7 THINGS YOU CAN ONLY DO IN ASIA
From tattoos that protect you from evil spirits, walls that never end, to casting spells on your enemies (or exes), or sexy japanese babes fighting monsters alongside robots....it's all here.
Hand needle tattooing have played a primary part in Thailand’s culture for thousands of years, and practitioners of this long-standing tradition are usually Buddhist monks, because their tattoos all have spiritual significance and the intricate designs vary depending on an individual’s aura. Ajarn Noo, once a Buddhist monk, now a famous Thai tattoo master, have been visited by likes of Angelina Jolie and David Beckham. If you wish to have him ink you, you must have Ajarn Noo give you a spiritual evaluation first. If you pass, you will leave with a gorgeous customized tattoo representation of your spirit.
Although every travel website on the face of the planet has at one point or another recommended going to the Great Wall, and by now you’re probably even a little sick of hearing about it, or just feeling a little negative towards the word ‘wall’ in general, but trust us, when you’re actually standing on the Great Wall of China, you’ll suddenly understand what all those people were talking about. In fact, unbeknownst to many, most people only see the part of the wall that has been renovated to accommodate tourists, but for those who would like to see the “untouched” parts, there are ways one can get to the “Wild Wall”. Bring cash for local entrance fees, and be careful when exploring the road less taken.
For a little taste of magic from the East, try villain-hitting under the bridges of Hong Kong. Villain hitting is a folk sorcery that’s used to curse one’s enemy, and the ceremony is often performed by older ladies. It’s an 8-step process, and by the end of it, we can almost guarantee that you’d have gotten things off your chest. So the next time you’re feeling troubled and in need of a stress reliever, you know where to go.
For a shopping experience unlike any other, head over to Common Ground in Seoul, Korea. Located near Konkuk University, the shopping area is constructed from 200 blue shipping containers, and is a sight to behold. Delicious food trucks that are lined up around the perimeter give the place a lively, fun vibe. The offerings here are also different from your usual as well, with vendors selling lifestyle products, independent street brands, items created by new and upcoming designers, etc. The whole sha-bang looks and feels more like festival more than mall, and it transforms into a weekend market to boot.

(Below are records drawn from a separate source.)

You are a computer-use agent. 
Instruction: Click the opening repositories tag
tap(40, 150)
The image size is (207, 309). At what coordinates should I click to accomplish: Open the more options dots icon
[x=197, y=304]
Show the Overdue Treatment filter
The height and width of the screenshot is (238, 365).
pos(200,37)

Located South of the Yangtze River, Wuzhen is one of the many gorgeous ancient water towns in China. With it’s traditional architecture and clean canals that date back 6,000 years, Wuzhen offers a view that’s unique only to Asia, a living fossil of ancient Chinese civilization. It is especially beautiful from March to May and during the fall season, but try to avoid the midday crowds nonetheless. Your Instagram will thank you for it.
Although some countries do indeed have their own versions of night markets, but let’s be honest, no one does it quite like the Taiwanese. Ningxia Night Market is all about food, from restaurants to street stalls, you can find all kinds of Taiwanese fare here, howbow dah. Ningxia night market was the first in all of Taiwan to separate pedestrian traffic and car traffic, due to the crazy amount of visitors craving oyster and egg omelets, Liu’s yam balls, barbequed squid, rice cakes, fish rolls, pig kidney, cheesy scallops, feel free to stop me any time cause I can go on forever...
Trust us when we say that you will not find anything akin to the Robot Restaurant, anywhere else in the world. If you want a sneak peak into the interesting, eclectic and stunning culture that is Japan, book a table at the Robot Restaurant and enjoy the show. We won’t try to tell you what the show is about, because no words can describe it, and nothing can prepare you for what’s to come. Just order yourself a beer, and expect a sensory overload, don’t say we didn’t warn you.